> REQUIRED ACTION: Tally the lines of the data below that contain the string "agent". Give the tally and nothing else.

DATASET RECORDS START

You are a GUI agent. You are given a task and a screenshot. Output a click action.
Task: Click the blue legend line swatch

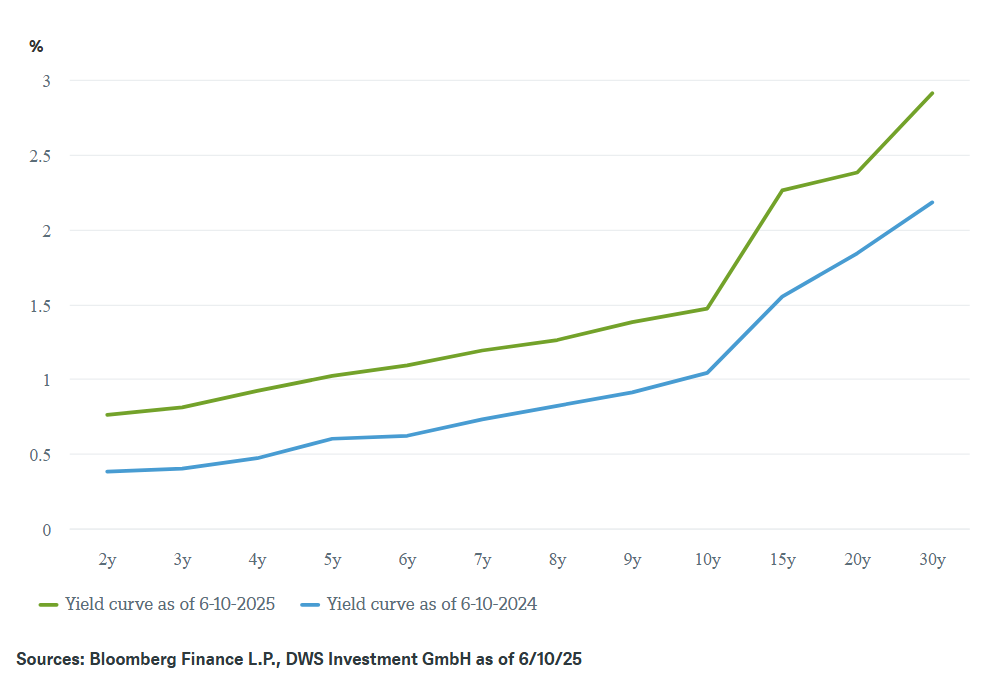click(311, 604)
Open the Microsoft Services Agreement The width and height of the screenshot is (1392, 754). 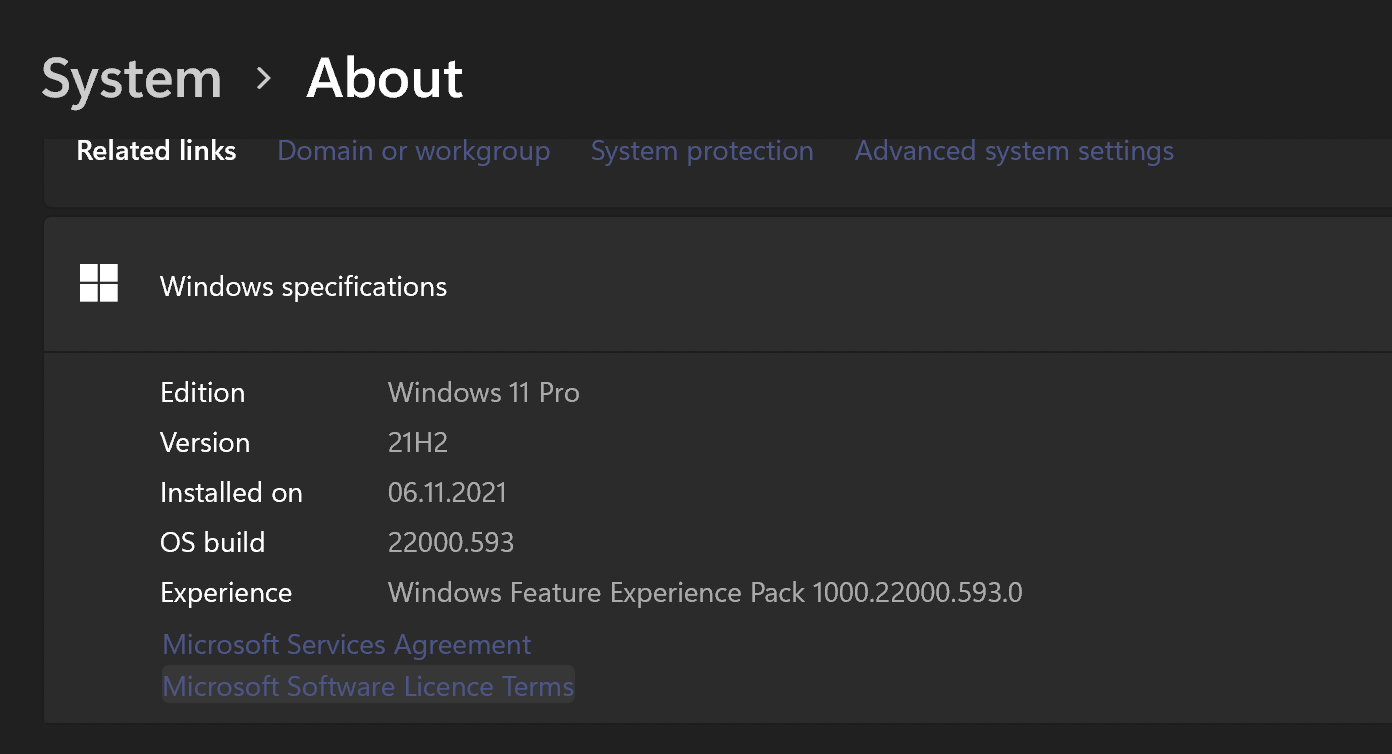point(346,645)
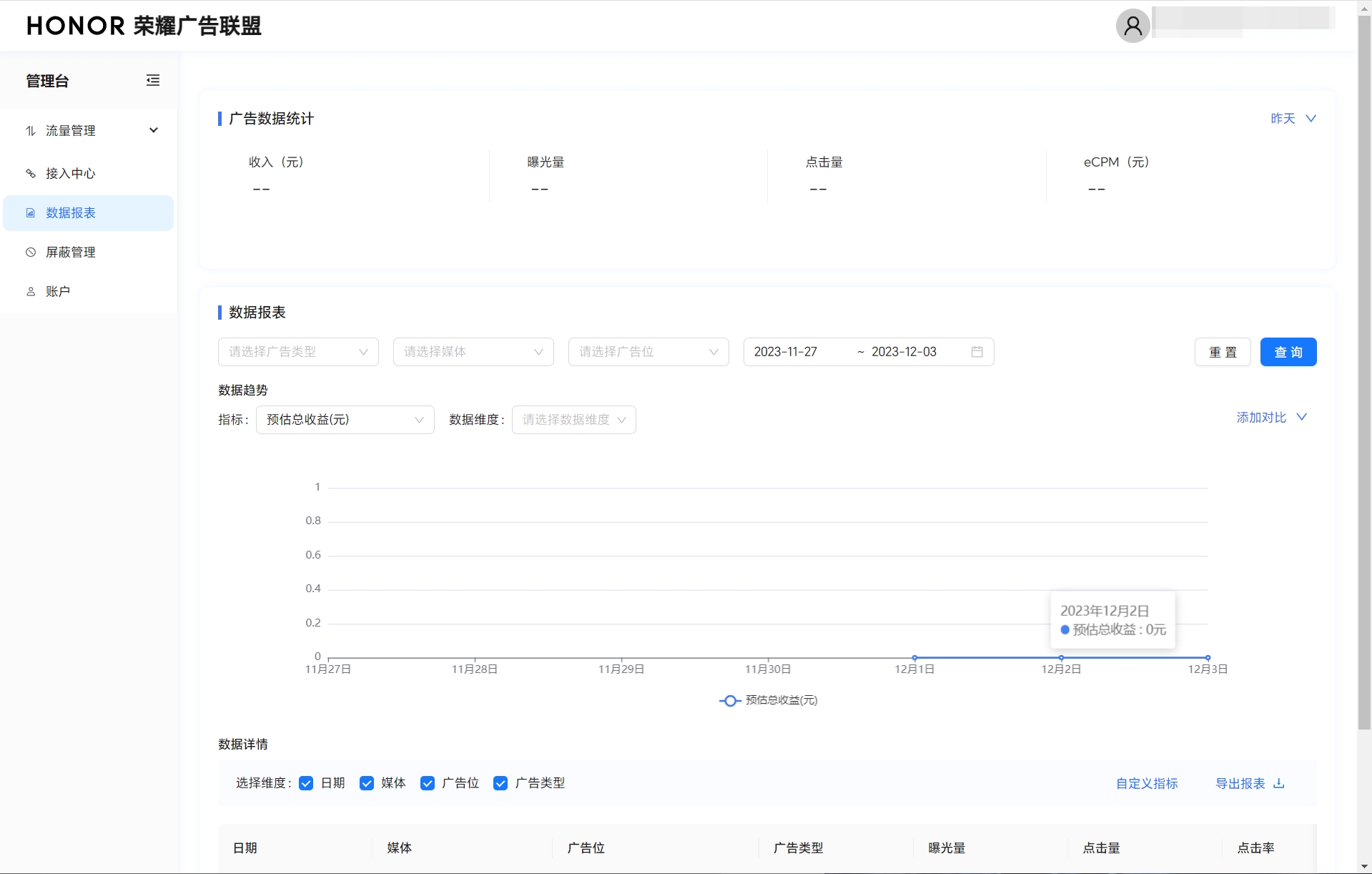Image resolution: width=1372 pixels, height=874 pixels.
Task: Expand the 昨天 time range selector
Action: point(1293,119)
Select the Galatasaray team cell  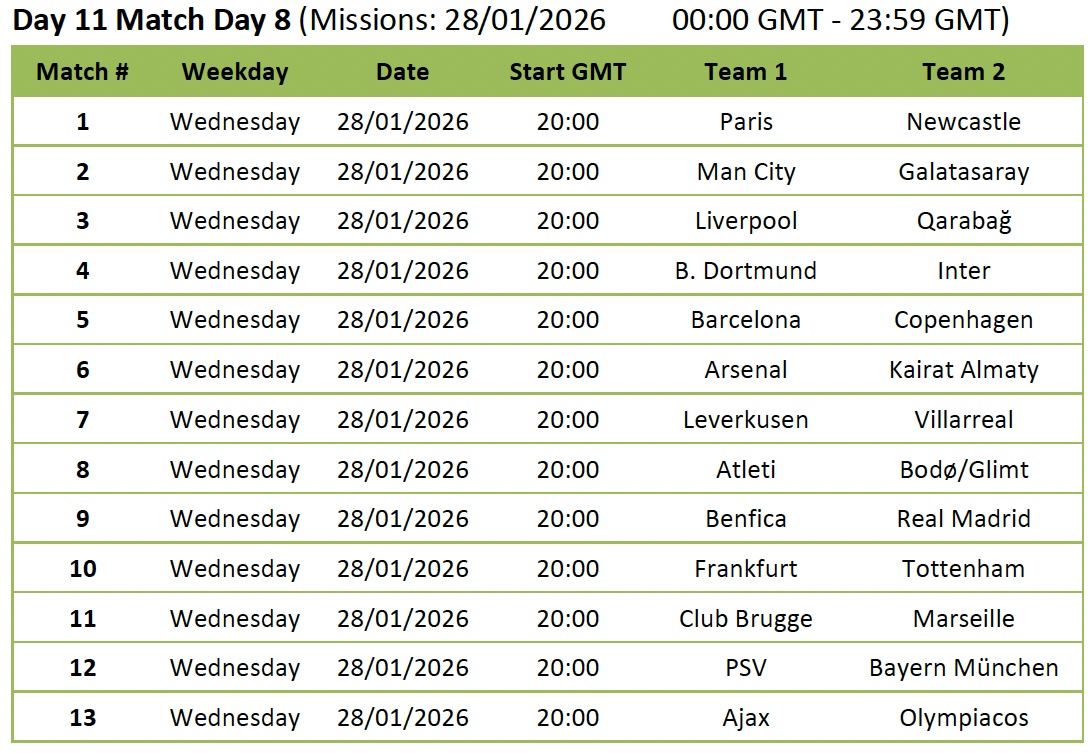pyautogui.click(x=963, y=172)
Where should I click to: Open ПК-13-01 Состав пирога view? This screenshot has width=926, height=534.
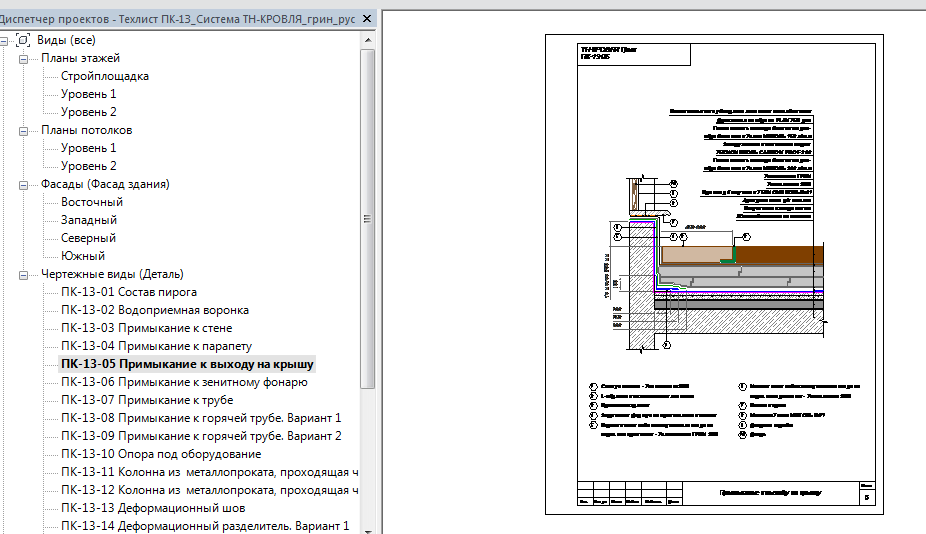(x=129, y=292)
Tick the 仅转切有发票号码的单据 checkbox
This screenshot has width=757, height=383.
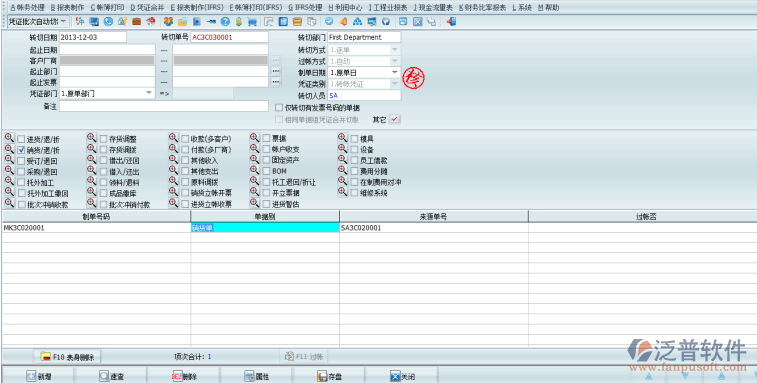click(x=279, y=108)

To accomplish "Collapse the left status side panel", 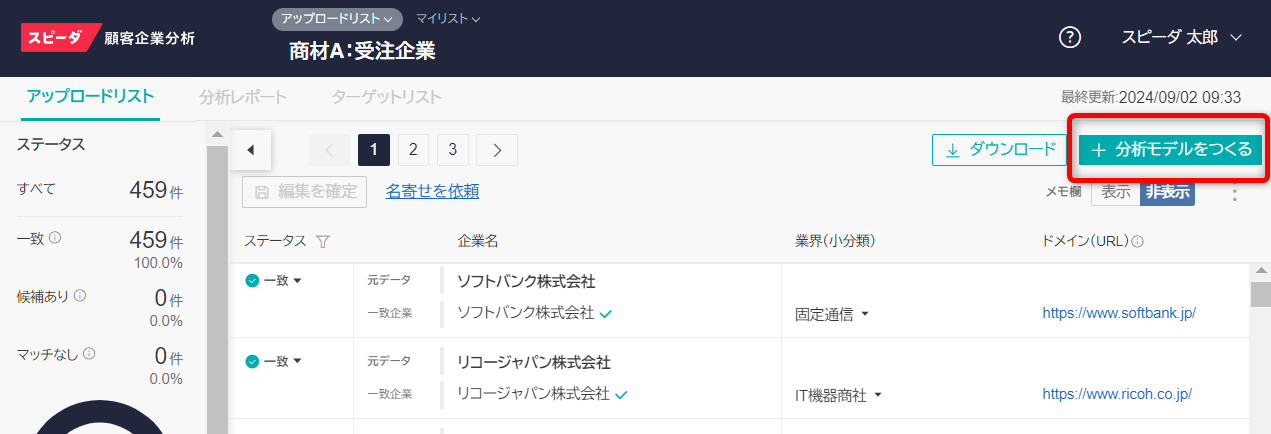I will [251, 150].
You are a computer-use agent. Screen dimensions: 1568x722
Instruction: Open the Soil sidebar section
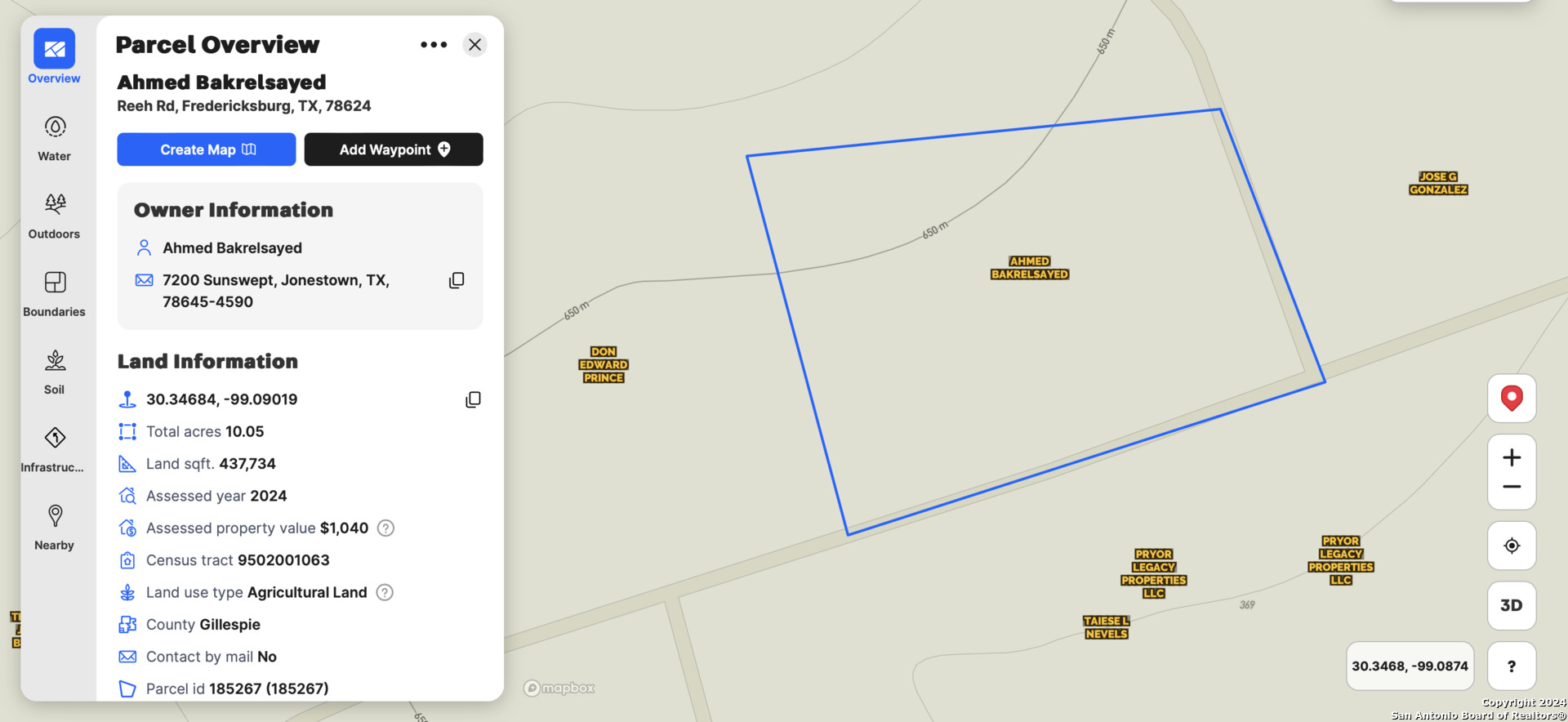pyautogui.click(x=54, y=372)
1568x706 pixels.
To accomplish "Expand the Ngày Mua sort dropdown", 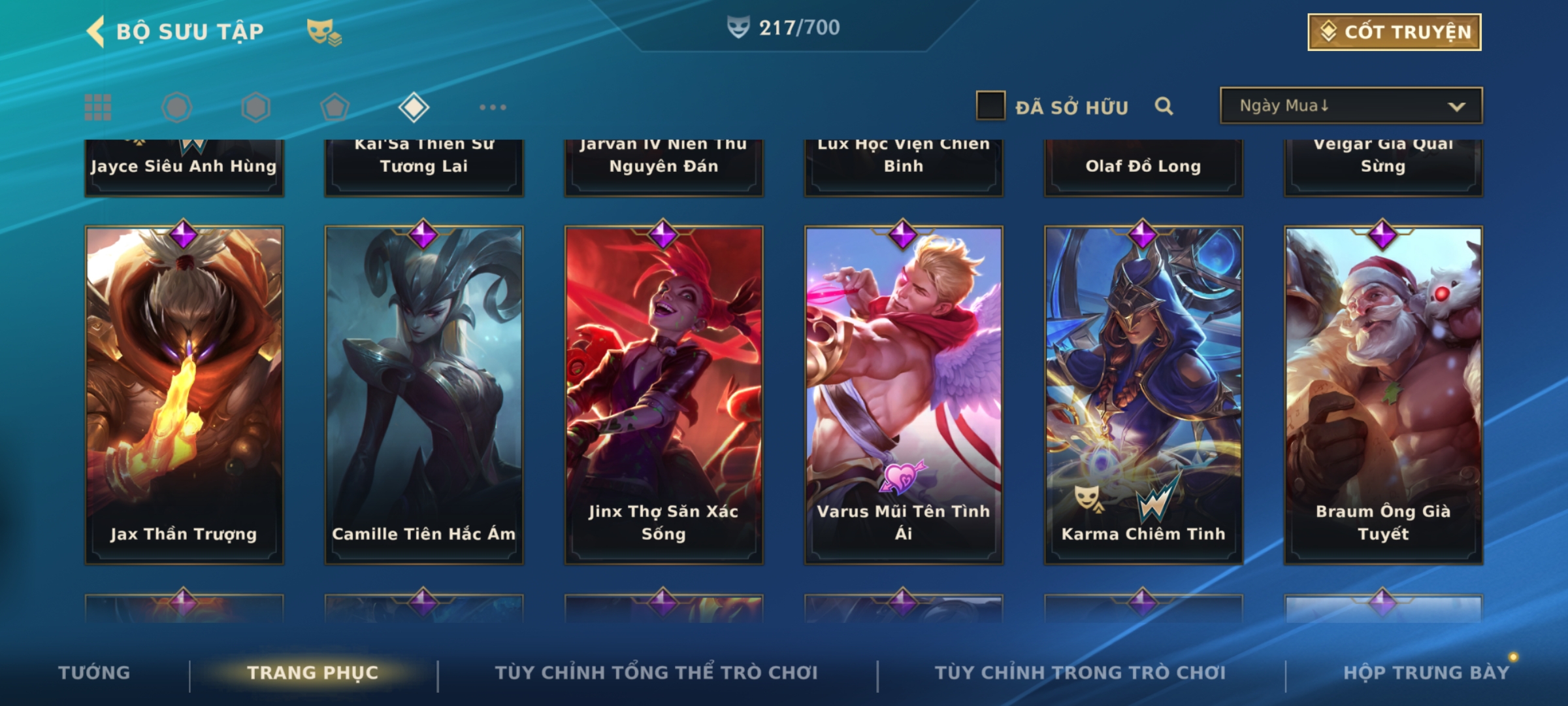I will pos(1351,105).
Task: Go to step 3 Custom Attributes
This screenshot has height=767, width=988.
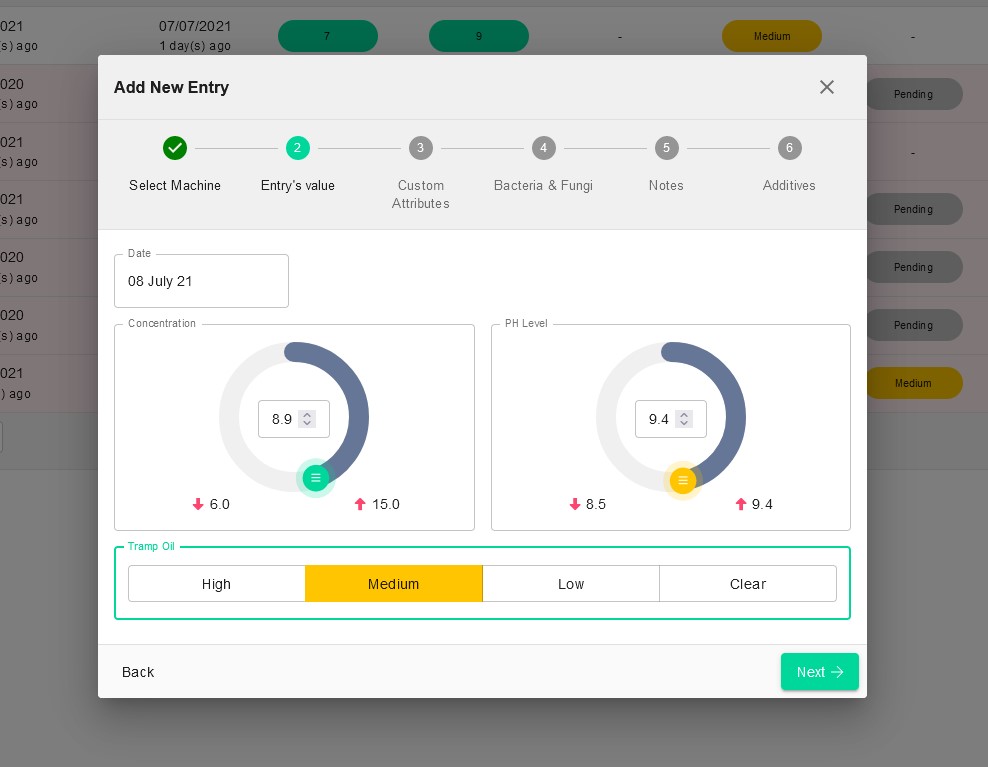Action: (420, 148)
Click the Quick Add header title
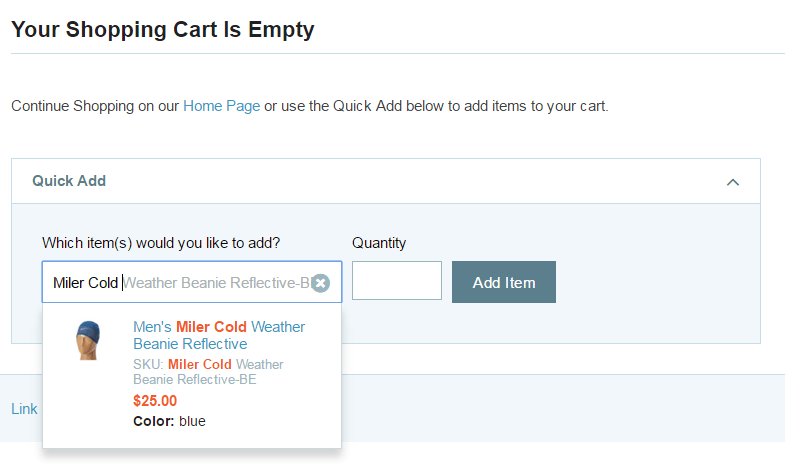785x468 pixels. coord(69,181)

DATASET RECORDS END

> SOLVED EXERCISE: 2